SAP AG is putting the final touches to its customer relationship management strategy and plans to release a roadmap of products within the next few weeks, officials said. They said that the roadmap will call for changes to its existing field sales product to bring it in line with the new strategy. When SAP launched the software – its first CRM product – in November last year, it said it would only be available in three vertical markets. But that was before SAP had announced its portal strategy, mySAP.com.

The latter requires that all SAP’s applications be available across all of SAP’s 19 solution maps, which define multiple vertical industries. We verticalized field sales from the get go, said George D’Auteuil, VP of CRM for SAP America. But when the announcement goes out in the next few weeks, we’ll add the other 16 verticals as well.

In terms of the roadmap, D’Auteuil said that SAP would release 16 CRM modules in all. Field sales and service will be available within the next seven to eight weeks while internet sales, customer self service, service interaction center and business partner collaboration will go into beta by the end of the year. Five further modules will be released by the second quarter of 2000, and the remaining five by the fourth quarter 2000.

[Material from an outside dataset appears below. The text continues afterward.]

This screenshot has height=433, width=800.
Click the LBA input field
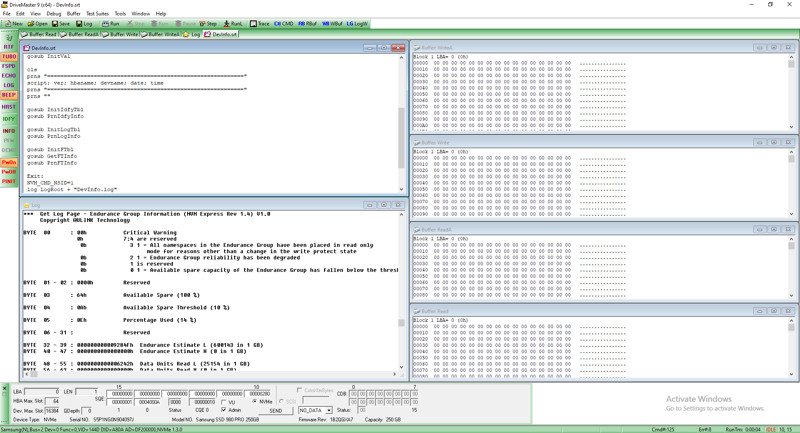[41, 392]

Peggy Menconi, an anlayst at AMR Research in Boston said she was impressed by the breadth of SAP’s CRM portfolio, but added that it was disappointing that the applications wouldn’t be available sooner to enable SAP to better compete with the likes of Siebel Systems Inc, Vantive Corp and Clarify Inc, which currently dominate the market, and upcoming vendors like rival ERP company Oracle Corp. She said the fact that SAP was having to change its marketing message at the last minute was typical of SAP’s communication skills, or lack of.

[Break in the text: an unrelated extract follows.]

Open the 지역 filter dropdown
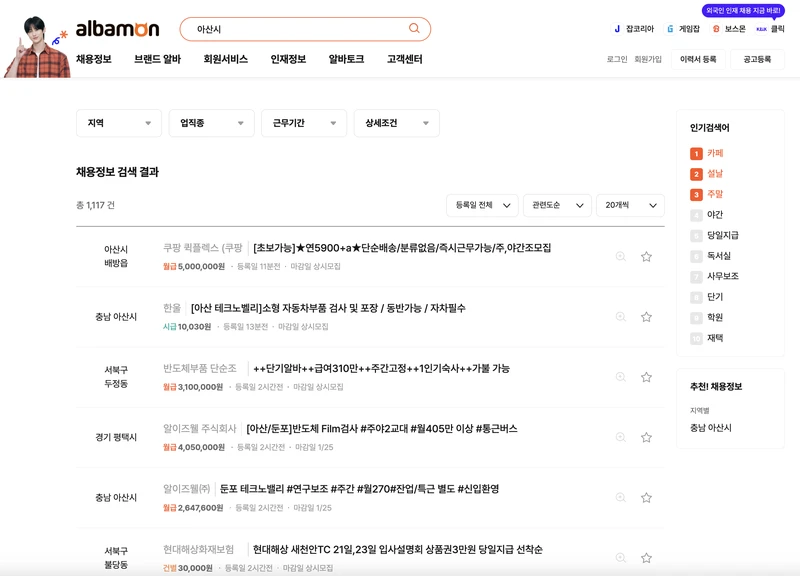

Marketing and getting a clear message across has not always been SAP’s strong point, she said, but in terms of CRM I think they’re right on the mark, especially the way they’re presenting applications for the user. Menconi says the key for software vendors is not to focus on themselves and the way they want to sell their software. They should look at it from the user’s point of view. Think of their screens and see what different users see in front of them, she said, that’s exactly what SAP is doing with this announcement. Users get full front and back office integration all in one, for one license. SAP is the only vendor right now who does it that way.

Its strategy differs from rival vendors like Siebel and Oracle, she said. SAP’s strategy is to let users buy access to exactly what components of the software they need as opposed to trying to patch together a solution and pay for different licenses as you go, she said. Oracle, for example has 35 different CRM modules. One user may want six, another may want nine. The point is you have to pay separately for each of those modules. With SAP, you just get one license and then select what access you need. It’s the same story with Siebel.